For all this, you need extra teachers .. extra resources ..

Remove the fixed quotas, evaluate the diversity of the student community over a period of 5 years.. if the colleges remain elite, cancel their recognition.

change rules for capitation colleges.

for every capitation fee student, you have to admit an sc/st/obc student for free ..

Anonymous said...

the basic question is

ARE YOU A CAPITALIST OR A SOCIALIST.

A capitalist society will want the best possible persons

a socialist society on the other hand looks for equality across the various strata of the society.

oops.. some political party may use these lines ..

Anonymous said...

Dilip, are you proposing a common quota for SC, ST and OBC in your 33% reservations idea? Or sub-divisions within that quota?

And where do you stand on the MBC issue? Do you believe that those OBCs who are doing well should be actively found out and excluded from reservations?

I ask this because there is a school of thought within the pro-reservation camps which does not like the concept of creamy layer at all (which is why these reservations were announced without a creamy layer exemption).

barbarindian said...

ARE YOU A CAPITALIST OR A SOCIALIST.

Dilip is an OPPORTUNIST. He does not believe in anything. See, after a post about farmer suicides he easily writes about how he desires to possess a rare oak cask. But he will ask you and me to give up our seats or our money in taxes for various welfare ponzi schemes.

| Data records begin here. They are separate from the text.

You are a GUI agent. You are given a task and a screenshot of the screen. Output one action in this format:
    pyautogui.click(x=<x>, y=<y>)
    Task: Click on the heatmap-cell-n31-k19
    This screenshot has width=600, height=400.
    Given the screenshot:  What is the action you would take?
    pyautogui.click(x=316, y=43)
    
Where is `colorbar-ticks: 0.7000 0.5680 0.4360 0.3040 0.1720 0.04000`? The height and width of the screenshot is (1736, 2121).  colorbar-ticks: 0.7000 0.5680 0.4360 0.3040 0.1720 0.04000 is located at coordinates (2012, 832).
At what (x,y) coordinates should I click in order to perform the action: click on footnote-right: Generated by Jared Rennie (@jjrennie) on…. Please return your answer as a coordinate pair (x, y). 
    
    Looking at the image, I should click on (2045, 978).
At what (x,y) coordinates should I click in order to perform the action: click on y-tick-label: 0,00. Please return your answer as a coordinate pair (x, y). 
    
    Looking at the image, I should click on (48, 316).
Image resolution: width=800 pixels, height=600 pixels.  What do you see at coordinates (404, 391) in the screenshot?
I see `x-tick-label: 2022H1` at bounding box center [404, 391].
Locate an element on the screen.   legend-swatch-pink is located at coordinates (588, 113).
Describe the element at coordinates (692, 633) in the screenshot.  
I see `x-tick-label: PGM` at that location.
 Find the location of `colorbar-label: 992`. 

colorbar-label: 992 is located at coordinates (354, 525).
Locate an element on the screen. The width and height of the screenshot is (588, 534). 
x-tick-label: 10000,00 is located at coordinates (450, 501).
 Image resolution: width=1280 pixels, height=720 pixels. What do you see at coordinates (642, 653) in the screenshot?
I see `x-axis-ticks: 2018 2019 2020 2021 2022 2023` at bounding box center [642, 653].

Socialism is a looters' creed.

Anonymous said...

Dilip: But that's just the point, ankan. Mandal was explicitly not a focus on caste

Do you really believe that? I went through the points and even if I personally qualify (say I am poor, my household is far way from a driking water source etc etc), the fact that these are applied as a group and not at the indivual level means I cannot avail them-And what is this grouping based on? Not on economic criteria or on geographical location. But solely on CASTE. So essentially the fact that the criteria is not applied at the individual level but at a group level (and the group is defined by a caste) essentially means Mandal is all about caste.

Anonymous said...

anon 4:24,

You are wasting your breath. Dilip has been repeatedly peddling this canard that Mandal is about class. He has been called on this but coolly ignores the arguments. It is patently obvious to anyone who wants to see reason that mnadal is NOT about class regradless of whether Class is in the OBC title itself. The fact that no brahmin, no matter how poor or disdvantaged, can qualify under Mandal whereas a rich OBC no matter how priviliged can qualify itself should tell you that it has nothing to do with class and everything to do with caste.

The whole idea is lump people into convenient identities and not see them as individuals.